Through it, all one family stands strong.

This book’s retelling of the history of this period in Europe is personalized through the characters that represent a cross section of the lives impacted by the atrocities of war. Jews, Gentiles, Germans, Slovakians, lesbians, and traitors all point to one direction. War never makes much sense when the individual lives of its victims are examined. Neither side wins when people are persecuted for their religion, political beliefs, nationality, or sexual orientations.

It’s a sad commentary on the human condition when a people are forced to hide their identities behind forged passports, and then forced to throw away the forgeries to appease the winning side.

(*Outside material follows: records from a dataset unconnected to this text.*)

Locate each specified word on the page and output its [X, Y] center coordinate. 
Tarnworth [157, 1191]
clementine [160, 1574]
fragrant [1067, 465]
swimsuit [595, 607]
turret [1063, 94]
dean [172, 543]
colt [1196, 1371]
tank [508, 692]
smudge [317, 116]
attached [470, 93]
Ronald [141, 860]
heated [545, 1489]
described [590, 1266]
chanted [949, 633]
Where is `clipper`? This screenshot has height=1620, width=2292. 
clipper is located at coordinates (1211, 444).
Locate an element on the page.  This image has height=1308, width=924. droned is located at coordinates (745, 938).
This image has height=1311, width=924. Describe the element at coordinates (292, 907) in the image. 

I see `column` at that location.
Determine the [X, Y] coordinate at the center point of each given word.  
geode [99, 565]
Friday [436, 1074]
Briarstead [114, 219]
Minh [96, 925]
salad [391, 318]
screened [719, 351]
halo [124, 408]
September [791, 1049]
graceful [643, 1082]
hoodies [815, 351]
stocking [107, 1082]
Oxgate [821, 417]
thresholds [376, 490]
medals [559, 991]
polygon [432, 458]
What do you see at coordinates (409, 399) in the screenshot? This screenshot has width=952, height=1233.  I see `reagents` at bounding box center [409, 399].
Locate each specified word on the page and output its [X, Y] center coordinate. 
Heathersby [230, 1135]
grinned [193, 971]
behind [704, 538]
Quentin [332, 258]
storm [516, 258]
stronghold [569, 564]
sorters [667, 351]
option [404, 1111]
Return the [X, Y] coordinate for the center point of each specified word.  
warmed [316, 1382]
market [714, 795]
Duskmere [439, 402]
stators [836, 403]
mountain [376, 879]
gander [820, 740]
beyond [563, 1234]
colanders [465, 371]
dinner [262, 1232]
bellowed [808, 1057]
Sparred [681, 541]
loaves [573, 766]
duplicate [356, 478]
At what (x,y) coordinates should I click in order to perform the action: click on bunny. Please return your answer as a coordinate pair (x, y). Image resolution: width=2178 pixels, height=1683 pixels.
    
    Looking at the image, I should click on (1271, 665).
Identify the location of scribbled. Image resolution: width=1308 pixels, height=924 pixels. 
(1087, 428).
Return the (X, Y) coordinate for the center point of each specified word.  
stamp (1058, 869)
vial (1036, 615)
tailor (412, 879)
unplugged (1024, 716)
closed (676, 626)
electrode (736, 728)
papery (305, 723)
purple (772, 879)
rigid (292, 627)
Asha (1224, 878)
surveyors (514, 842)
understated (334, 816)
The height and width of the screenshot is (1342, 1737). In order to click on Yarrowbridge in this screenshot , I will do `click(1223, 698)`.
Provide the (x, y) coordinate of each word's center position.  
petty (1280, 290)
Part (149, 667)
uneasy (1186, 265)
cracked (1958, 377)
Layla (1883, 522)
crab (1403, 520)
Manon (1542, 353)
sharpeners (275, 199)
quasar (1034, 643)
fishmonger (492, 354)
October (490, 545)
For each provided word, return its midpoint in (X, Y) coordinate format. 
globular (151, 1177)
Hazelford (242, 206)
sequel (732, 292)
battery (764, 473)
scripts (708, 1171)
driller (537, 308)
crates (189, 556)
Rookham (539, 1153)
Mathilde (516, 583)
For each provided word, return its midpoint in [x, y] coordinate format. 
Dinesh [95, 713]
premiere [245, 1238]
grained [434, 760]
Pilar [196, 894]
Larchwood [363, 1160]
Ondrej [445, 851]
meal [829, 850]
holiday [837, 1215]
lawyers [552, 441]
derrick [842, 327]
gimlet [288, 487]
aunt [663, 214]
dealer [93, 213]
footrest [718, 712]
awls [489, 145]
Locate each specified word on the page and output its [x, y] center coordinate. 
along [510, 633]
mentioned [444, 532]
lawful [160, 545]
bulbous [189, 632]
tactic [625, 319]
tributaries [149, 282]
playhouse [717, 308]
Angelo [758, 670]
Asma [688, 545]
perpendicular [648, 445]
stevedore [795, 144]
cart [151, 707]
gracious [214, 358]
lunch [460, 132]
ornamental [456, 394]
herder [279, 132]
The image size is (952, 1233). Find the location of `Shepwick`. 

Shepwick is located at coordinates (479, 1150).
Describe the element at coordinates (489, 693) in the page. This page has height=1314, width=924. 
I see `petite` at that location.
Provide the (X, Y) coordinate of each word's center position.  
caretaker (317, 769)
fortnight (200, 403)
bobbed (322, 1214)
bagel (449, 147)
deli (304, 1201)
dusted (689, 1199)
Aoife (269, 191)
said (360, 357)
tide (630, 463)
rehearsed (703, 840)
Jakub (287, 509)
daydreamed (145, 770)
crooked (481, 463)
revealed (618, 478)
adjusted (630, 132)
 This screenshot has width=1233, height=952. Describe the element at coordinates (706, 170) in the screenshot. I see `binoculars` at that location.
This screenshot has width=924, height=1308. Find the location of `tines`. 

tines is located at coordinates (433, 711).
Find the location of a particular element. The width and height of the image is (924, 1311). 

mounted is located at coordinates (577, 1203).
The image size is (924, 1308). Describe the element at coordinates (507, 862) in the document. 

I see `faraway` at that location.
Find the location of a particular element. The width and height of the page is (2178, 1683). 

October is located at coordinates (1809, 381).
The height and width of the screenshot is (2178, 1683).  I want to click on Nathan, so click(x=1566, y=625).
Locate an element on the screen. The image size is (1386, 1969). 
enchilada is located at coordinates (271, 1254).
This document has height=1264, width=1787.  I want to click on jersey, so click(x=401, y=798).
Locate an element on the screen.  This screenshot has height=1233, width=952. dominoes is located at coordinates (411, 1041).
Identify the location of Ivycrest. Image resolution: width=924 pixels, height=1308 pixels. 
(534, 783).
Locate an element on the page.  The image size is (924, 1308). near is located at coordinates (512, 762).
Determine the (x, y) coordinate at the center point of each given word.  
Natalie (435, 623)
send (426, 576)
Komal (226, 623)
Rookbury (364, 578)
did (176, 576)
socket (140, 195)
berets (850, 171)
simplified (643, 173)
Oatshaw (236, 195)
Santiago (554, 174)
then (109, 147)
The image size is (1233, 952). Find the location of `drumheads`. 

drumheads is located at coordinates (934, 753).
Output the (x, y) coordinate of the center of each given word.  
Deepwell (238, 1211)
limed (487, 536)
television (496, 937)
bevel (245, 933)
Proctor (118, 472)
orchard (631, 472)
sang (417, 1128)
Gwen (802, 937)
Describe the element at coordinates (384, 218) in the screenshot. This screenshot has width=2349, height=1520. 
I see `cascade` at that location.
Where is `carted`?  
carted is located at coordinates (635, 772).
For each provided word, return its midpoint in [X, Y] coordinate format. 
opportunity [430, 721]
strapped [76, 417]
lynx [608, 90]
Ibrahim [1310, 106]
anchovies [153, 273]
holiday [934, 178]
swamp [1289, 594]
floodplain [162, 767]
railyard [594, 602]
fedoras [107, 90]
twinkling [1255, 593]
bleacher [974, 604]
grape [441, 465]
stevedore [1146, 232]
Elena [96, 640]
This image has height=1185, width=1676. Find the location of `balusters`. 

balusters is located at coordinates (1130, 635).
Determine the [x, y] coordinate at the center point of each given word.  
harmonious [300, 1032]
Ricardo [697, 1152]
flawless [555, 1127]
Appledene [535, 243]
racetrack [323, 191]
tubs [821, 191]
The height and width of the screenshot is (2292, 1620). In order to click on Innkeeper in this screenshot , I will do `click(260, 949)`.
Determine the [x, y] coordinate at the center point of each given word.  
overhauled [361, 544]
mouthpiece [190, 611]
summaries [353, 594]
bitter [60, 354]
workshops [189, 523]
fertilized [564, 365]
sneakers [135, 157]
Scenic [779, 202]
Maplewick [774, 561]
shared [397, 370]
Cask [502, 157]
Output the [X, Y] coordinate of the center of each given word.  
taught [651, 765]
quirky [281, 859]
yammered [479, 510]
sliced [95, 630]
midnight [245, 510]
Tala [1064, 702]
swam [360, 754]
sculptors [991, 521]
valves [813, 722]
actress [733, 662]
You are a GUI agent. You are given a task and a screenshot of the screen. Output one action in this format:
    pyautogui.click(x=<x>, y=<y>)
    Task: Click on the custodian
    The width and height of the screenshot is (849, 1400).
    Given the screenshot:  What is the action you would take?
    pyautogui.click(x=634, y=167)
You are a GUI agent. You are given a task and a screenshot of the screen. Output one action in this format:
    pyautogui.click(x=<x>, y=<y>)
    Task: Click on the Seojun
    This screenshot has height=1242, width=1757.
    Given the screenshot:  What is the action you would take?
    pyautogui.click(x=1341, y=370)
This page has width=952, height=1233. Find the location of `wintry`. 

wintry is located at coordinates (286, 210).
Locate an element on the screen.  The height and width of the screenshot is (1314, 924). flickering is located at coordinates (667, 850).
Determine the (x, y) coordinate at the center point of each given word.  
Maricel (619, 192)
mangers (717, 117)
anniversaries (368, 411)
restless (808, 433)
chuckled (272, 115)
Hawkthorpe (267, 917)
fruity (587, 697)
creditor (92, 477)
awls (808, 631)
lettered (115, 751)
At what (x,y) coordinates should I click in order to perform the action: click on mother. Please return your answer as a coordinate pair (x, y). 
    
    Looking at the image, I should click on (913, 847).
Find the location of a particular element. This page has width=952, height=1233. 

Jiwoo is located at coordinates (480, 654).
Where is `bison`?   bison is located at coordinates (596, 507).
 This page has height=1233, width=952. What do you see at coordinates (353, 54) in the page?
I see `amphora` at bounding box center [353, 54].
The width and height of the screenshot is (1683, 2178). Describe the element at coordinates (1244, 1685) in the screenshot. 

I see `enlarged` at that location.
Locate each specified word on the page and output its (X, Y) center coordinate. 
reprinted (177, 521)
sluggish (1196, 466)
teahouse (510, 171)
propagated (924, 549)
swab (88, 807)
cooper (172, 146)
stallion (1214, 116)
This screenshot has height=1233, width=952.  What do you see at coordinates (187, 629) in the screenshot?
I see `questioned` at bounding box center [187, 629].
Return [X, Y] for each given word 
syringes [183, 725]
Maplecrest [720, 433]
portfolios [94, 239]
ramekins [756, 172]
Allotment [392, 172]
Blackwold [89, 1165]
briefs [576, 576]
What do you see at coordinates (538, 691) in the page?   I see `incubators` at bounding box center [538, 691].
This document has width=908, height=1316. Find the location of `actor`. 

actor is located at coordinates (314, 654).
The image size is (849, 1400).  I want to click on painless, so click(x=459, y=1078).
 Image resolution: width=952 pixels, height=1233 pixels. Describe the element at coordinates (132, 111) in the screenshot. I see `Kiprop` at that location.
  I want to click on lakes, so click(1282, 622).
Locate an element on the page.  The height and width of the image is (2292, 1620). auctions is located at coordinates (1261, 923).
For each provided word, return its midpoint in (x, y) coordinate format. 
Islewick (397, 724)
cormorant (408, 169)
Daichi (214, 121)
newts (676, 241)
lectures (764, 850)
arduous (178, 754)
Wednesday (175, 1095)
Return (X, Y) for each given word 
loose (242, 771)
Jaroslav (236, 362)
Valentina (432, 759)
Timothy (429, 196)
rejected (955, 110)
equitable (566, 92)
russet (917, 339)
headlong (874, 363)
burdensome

When it comes down to it in the aftermath of the war and the liberation of Europe, all individuals are suspect, and mankind is taken down a notch.

Christoph Fischer has written an important book for its historical perspective. He personified the vagaries of war through the fictional characters. At times, it reads like a history book, but before it bogs down into a lesson in civics, he comes back to the individuals experiencing the actual effects of the persecution.

As always, we study and examine the past so we don’t forget it. As long as genocide exists in the world, we must do as Fischer has done in his novel – remind us, and remind us again, that our faith, our color, our language, and our life choices should matter not a wit. In the end, it’s our integrity and how we treat others that matters the most.

Thank you, Christoph, for writing this important book to remind us never to repeat the mistakes of the past.